GEKOZEN FRAGMENT
● ● ●

Uitspraak van de beroepscommissie van de RSJ op het beroep van [Klager] (hierna: klager)

 

1. De procedure

Klager heeft beklag ingesteld tegen, naar de beroepscommissie begrijpt:

a.  de omstandigheid dat hij na zijn overplaatsing vanuit de locatie Hoogvliet in locatie De Schie in het basisprogramma is geplaatst;

b.  de omstandigheid dat hij in een isolatiecel is geplaatst, voor de duur van twee dagen;

c.  de omstandigheid dat hij tijdens een transport op 26 februari 2018 niet mocht plaatsnemen in de grote ruimte van de bus; en

d.  de omstandigheid dat hij door een penitentiair inrichtingswerker wordt gepest en geprovoceerd.

 

De beklagrechter bij de locatie De Schie te Rotterdam heeft op 9 juli 2019 klager niet-ontvankelijk verklaard in zijn beklag onder a., b. en c. (S-2019-000154). De beklagrechter heeft geen oordeel gegeven over het beklag als vermeld onder d. De uitspraak van de beklagrechter is bijgevoegd.

 

Klager heeft tegen deze uitspraak beroep ingesteld.

● ● ●

GEGEVEN INFORMATIE
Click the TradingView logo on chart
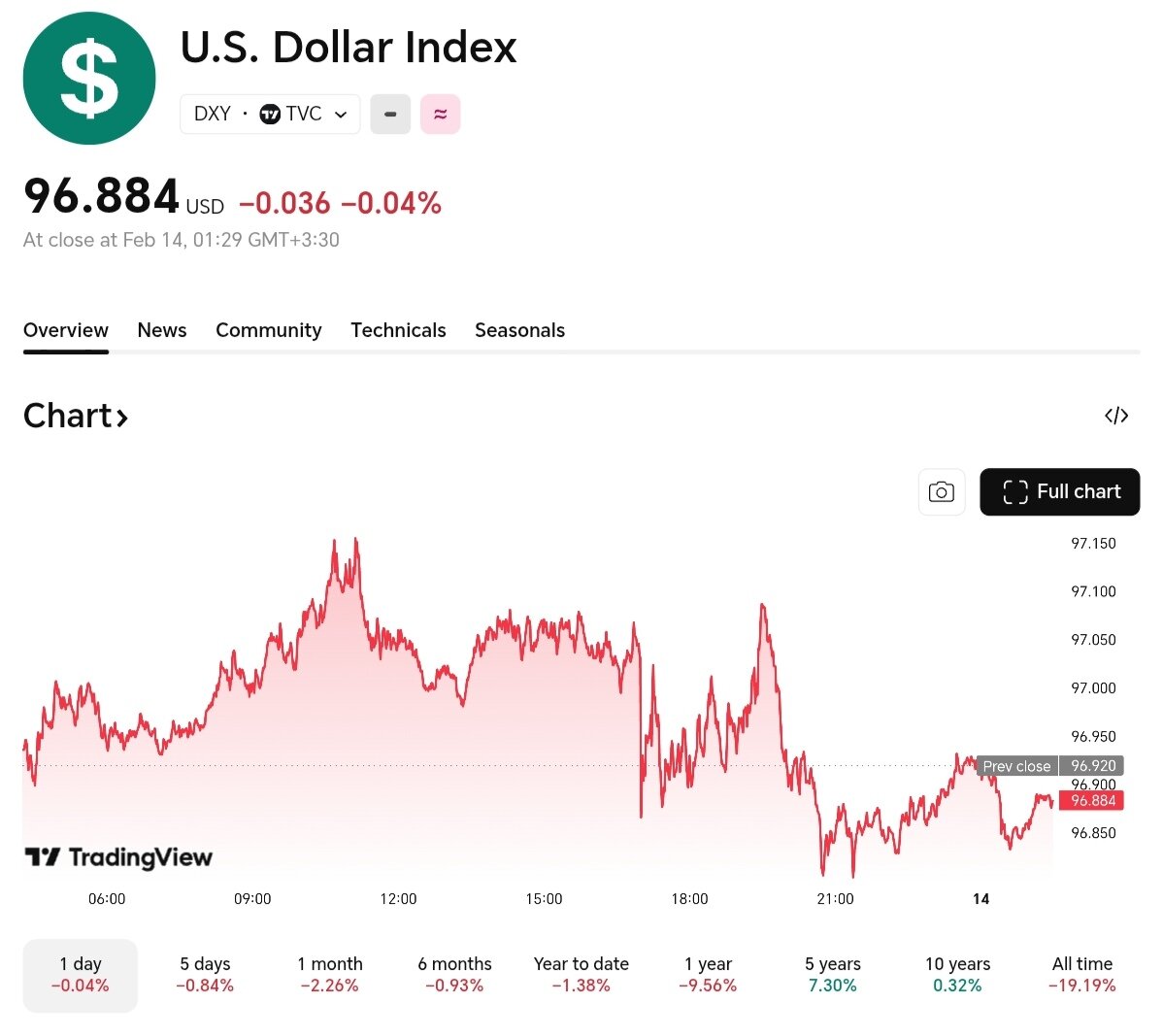 pos(118,857)
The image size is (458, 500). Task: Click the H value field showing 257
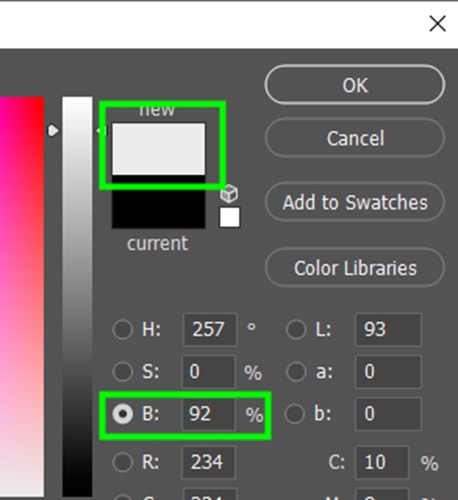click(210, 329)
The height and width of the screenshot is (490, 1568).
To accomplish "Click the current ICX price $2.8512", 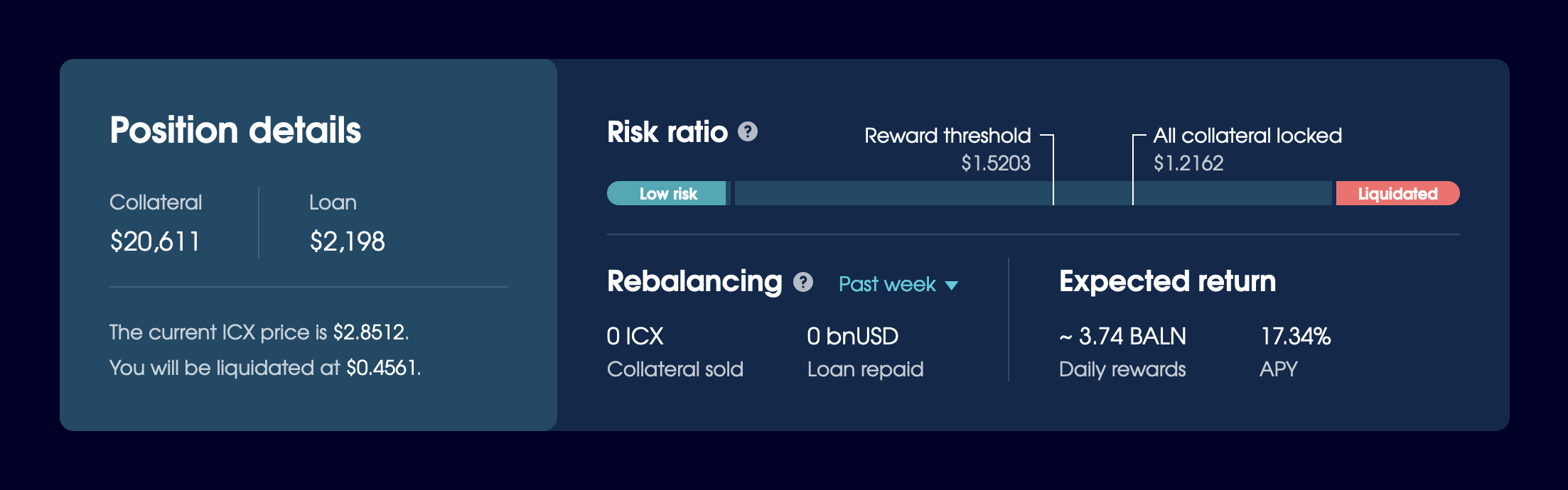I will (370, 332).
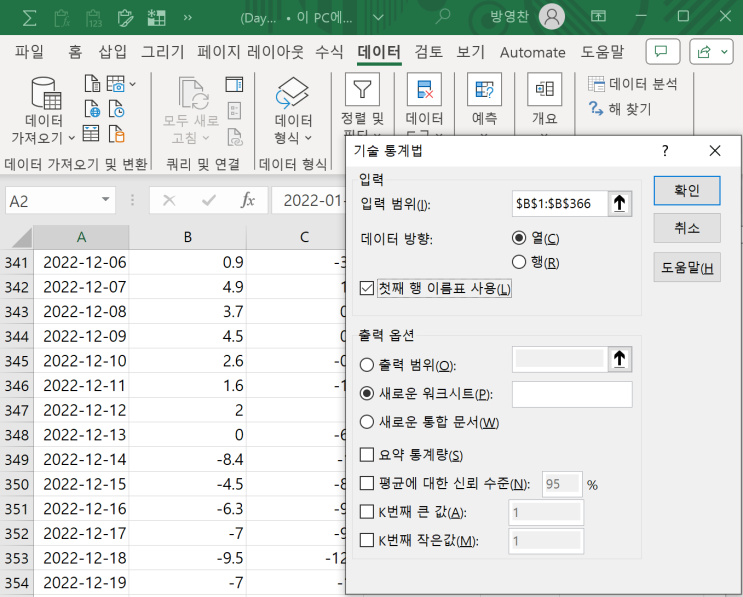The width and height of the screenshot is (743, 597).
Task: Click the 예측 forecast icon
Action: (x=484, y=91)
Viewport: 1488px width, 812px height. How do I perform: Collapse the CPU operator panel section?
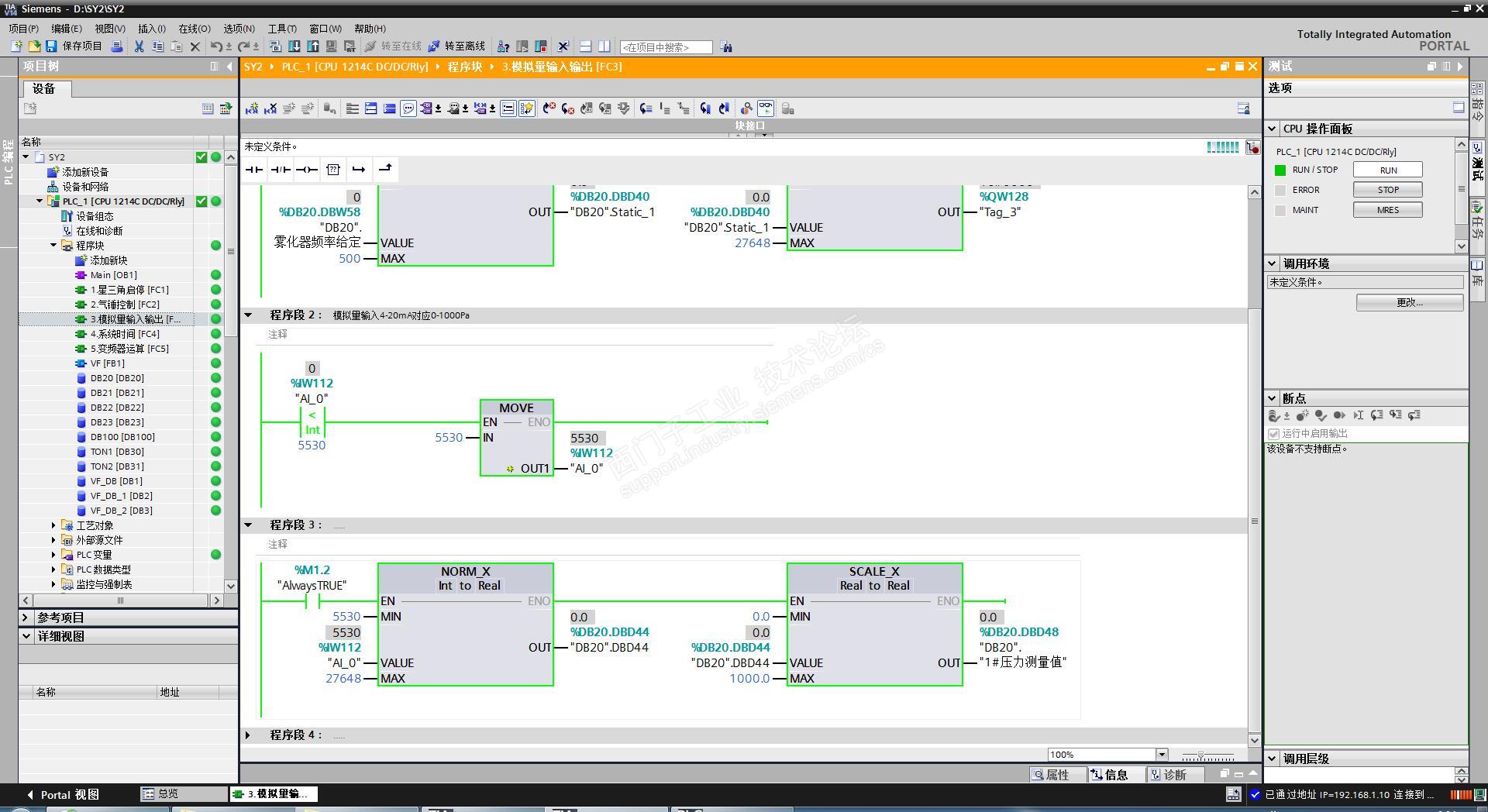tap(1273, 129)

● ● ●

WAT TE DOEN
Schrijf letterlijk over uit de uitspraak van de beroepscommissie, beginnend bij "b.  de omstandigheid" en eindigend bij "uitspraak beroep ingesteld.".

ANTWOORD
b.  de omstandigheid dat hij in een isolatiecel is geplaatst, voor de duur van twee dagen;

c.  de omstandigheid dat hij tijdens een transport op 26 februari 2018 niet mocht plaatsnemen in de grote ruimte van de bus; en

d.  de omstandigheid dat hij door een penitentiair inrichtingswerker wordt gepest en geprovoceerd.

 

De beklagrechter bij de locatie De Schie te Rotterdam heeft op 9 juli 2019 klager niet-ontvankelijk verklaard in zijn beklag onder a., b. en c. (S-2019-000154). De beklagrechter heeft geen oordeel gegeven over het beklag als vermeld onder d. De uitspraak van de beklagrechter is bijgevoegd.

 

Klager heeft tegen deze uitspraak beroep ingesteld.